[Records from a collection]

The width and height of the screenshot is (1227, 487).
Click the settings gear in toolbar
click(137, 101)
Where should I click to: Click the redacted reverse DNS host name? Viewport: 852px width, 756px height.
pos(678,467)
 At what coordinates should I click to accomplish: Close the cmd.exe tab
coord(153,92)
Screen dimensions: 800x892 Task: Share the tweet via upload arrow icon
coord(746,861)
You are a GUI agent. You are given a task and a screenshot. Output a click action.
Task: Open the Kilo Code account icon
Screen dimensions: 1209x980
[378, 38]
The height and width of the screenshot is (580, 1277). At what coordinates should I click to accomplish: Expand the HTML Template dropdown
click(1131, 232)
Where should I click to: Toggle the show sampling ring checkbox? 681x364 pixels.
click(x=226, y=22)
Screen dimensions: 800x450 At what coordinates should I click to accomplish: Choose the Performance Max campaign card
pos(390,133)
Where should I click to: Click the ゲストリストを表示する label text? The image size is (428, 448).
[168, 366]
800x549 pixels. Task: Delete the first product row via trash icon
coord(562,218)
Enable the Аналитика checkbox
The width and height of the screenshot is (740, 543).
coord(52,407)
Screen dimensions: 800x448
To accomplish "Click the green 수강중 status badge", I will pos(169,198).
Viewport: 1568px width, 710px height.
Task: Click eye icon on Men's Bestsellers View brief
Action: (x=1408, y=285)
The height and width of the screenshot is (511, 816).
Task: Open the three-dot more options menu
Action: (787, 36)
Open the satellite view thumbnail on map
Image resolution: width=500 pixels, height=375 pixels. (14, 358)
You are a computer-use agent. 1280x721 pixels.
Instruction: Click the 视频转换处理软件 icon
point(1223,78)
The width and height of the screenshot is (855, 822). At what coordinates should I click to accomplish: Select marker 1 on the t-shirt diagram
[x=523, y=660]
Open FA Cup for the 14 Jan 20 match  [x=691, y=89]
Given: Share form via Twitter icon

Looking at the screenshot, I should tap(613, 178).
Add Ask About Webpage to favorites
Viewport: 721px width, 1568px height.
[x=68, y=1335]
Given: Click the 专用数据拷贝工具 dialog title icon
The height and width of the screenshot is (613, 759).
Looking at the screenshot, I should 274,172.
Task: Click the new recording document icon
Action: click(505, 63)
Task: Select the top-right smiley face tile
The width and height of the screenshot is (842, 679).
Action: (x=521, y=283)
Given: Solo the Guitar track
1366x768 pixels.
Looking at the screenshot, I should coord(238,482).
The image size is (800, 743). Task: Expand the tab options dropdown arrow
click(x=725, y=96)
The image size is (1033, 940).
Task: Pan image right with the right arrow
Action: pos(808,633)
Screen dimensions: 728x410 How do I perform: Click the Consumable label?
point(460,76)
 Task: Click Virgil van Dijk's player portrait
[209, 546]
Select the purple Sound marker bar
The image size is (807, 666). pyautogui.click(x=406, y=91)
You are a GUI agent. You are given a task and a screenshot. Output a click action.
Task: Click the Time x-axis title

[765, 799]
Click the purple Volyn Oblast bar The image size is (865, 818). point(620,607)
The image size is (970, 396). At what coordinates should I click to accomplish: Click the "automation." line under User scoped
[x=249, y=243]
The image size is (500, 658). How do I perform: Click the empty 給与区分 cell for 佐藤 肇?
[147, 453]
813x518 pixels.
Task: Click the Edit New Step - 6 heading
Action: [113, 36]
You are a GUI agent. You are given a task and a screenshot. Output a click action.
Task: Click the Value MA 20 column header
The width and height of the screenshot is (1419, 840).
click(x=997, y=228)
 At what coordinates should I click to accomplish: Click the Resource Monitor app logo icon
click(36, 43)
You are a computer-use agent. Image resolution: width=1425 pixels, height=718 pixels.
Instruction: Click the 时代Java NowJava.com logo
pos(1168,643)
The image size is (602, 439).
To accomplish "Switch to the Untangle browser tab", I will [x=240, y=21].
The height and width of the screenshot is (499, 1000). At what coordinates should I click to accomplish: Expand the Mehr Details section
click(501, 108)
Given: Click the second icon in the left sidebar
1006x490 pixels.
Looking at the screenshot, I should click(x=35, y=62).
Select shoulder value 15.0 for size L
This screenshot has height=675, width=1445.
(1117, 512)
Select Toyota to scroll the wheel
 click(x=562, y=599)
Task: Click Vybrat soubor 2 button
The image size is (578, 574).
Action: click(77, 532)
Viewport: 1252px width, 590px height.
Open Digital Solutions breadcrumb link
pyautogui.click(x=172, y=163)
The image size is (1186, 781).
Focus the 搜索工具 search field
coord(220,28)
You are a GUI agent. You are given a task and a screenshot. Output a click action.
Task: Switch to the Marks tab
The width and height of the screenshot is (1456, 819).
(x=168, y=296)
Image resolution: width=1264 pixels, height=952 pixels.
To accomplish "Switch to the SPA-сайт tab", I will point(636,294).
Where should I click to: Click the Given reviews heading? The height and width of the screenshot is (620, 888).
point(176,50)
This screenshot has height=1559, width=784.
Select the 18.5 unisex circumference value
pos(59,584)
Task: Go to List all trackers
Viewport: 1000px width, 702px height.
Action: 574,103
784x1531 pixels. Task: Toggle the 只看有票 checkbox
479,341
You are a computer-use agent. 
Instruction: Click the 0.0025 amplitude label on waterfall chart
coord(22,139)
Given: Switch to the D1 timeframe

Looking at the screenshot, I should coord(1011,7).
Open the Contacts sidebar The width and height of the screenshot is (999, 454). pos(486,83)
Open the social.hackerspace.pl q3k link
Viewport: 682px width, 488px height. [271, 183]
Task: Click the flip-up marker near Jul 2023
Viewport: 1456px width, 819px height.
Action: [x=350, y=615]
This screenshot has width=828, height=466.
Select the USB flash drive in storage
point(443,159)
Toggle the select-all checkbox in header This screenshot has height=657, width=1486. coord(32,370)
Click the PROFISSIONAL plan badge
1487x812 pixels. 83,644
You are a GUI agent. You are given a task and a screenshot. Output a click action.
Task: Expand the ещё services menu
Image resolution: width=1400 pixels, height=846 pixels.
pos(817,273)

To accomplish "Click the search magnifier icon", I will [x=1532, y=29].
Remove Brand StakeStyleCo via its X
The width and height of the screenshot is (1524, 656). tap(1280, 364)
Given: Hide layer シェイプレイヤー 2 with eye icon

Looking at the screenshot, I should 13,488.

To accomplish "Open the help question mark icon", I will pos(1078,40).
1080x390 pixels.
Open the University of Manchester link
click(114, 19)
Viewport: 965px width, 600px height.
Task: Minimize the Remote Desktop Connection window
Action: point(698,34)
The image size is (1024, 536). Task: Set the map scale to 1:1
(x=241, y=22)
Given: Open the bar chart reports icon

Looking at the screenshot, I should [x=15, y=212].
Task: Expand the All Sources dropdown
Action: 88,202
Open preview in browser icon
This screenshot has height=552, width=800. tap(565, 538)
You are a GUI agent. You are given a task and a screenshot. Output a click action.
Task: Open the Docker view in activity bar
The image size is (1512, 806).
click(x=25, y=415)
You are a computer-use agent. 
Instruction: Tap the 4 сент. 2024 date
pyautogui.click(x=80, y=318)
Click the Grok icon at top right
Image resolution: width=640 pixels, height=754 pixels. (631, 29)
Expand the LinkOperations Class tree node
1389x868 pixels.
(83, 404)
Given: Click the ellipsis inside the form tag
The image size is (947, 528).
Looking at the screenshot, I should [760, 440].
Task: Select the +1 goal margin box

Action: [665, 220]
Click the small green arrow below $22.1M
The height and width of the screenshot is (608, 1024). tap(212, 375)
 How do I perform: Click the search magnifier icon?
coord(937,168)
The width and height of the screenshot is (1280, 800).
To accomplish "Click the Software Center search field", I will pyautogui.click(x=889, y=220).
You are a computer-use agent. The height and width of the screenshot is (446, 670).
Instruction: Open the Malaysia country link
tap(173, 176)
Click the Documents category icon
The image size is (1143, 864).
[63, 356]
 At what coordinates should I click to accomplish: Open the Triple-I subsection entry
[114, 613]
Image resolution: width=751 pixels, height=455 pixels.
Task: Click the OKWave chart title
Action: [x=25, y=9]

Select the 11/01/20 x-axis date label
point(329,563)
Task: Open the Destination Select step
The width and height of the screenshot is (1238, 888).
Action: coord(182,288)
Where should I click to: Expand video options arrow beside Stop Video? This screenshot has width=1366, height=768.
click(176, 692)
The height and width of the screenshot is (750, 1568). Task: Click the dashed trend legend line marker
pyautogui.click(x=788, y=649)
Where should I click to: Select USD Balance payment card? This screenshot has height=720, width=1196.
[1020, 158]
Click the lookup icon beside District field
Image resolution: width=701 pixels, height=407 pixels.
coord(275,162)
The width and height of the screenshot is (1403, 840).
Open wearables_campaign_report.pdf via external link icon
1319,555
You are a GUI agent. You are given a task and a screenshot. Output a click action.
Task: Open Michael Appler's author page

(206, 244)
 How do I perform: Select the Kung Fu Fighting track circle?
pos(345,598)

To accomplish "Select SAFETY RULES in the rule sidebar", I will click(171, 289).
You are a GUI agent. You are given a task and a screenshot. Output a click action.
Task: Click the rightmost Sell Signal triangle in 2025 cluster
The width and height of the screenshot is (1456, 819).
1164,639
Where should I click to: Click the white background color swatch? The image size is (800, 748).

[Exercise] Could you write out the lines of the listing above exactly as they appear, starting at the line containing "Toggle the select-all" and ending at the line containing "I will pos(1078,40)."?

[Output for this exercise]
Toggle the select-all checkbox in header This screenshot has height=657, width=1486. coord(32,370)
Click the PROFISSIONAL plan badge
1487x812 pixels. 83,644
You are a GUI agent. You are given a task and a screenshot. Output a click action.
Task: Expand the ещё services menu
Image resolution: width=1400 pixels, height=846 pixels.
pos(817,273)

To accomplish "Click the search magnifier icon", I will [x=1532, y=29].
Remove Brand StakeStyleCo via its X
The width and height of the screenshot is (1524, 656). tap(1280, 364)
Given: Hide layer シェイプレイヤー 2 with eye icon

Looking at the screenshot, I should 13,488.

To accomplish "Open the help question mark icon", I will pos(1078,40).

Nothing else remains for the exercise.